Les Vies liées… Lavilliers acteur et curé
On dit que Bernard Lavilliers, étant jeune, a longtemps hésité entre le métier d’acteur et celui de chanteur. Il fut acteur, en effet, une seule fois, tenant le rôle d’un curé sous l’occupation nazie. La piéce s’est jouée à Saint-Étienne en mars 1965. Extraits du livre « Les Vies liées de Lavilliers« , paru aux éditions Flammarion.
Mais si Nanar est fin prêt pour quitter Saint-Étienne, il lui reste quelques formalités à accomplir. Des obligations dont il doit s’affranchir. Ne serait-ce que de son boulot de tourneur à la Manu. Des récitals ici et là aussi… Et ce plat de résistance sur lequel il travaille depuis déjà pas mal de temps : Mourir, cette chance, pièce dramatique en quatre tableaux, huis clos dans une prison stéphanoise, en novembre 1943.

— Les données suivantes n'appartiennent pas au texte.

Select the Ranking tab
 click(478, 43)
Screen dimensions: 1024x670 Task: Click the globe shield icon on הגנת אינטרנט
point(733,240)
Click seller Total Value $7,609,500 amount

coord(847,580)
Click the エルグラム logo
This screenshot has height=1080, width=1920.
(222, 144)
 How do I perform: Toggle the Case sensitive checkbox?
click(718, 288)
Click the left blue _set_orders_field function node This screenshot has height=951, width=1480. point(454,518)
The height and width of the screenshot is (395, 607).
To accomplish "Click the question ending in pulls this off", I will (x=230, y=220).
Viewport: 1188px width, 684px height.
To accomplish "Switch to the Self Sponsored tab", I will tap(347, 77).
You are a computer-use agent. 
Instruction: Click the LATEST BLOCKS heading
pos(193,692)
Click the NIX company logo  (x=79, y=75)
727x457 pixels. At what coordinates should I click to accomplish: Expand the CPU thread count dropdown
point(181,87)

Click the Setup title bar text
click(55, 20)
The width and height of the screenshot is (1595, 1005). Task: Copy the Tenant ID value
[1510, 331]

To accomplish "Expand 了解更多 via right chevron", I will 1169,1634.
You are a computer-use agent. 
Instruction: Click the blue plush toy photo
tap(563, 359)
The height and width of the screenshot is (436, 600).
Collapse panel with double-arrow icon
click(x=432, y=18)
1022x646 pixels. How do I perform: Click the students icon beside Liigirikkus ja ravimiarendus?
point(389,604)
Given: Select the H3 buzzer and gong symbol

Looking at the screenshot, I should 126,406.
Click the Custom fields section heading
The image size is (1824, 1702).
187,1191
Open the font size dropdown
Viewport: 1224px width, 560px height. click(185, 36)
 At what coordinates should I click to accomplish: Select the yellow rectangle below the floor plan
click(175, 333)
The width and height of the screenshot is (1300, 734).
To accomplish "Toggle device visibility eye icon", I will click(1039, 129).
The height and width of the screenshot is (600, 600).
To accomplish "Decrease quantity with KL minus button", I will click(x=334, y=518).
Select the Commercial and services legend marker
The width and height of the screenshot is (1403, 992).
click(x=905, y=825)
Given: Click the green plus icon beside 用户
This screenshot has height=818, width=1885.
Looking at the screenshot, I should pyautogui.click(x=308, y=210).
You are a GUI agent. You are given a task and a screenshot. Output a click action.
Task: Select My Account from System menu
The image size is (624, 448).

Sur les quatre acteurs de la distribution, trois sont du Théâtre des Trois Coups, ainsi crédités sur le programme. Seul Lavilliers, qui tient le rôle du Père René, un curé résistant, vient de l’extérieur. Du conservatoire ou, pour être plus précis, des bagages de Lecacheur. « J’étais apprenti comédien, plus ou moins, rappellera Lavilliers. On m’a dit “T’as le physique de curé”. “Ah bon !” J’y suis pas resté tellement longtemps. Il y avait un curé, un lycéen, un collabo et un résistant. Quatre personnages. Le lycéen allait se faire fusiller par la Gestapo. Il y avait le gestapiste : un “Beurre-Œufs-Fromage”. Les BOF sont ceux qui ont fait fortune pendant la guerre en travaillant au marché noir. Il y avait le résistant, qui était communiste évidemment. Le curé, lui aussi résistant, et le lycéen, qui lui, de toute façon, ne comprenait rien. C’était très marrant, parce qu’à la fin, c’était le BOF qui avait le plus peur. Le communiste n’avait pas peur : le lycéen si, évidemment… pas chaud pour aller se faire couper en rondelles ! Quand je jouais pour les bourgeois, c’était moi qui avais le plus de succès. Quand c’était pour les ouvriers, dans les amicales laïques, c’était Odouard, le résistant, qui faisait un tabac. Ah, c’était comme ça, avant : le méchant on le frappe ! Ça va, j’ai une bonne expérience de ça. Il y avait deux premiers rôles : Odouard et moi. On tenait toute la pièce, quoi ! »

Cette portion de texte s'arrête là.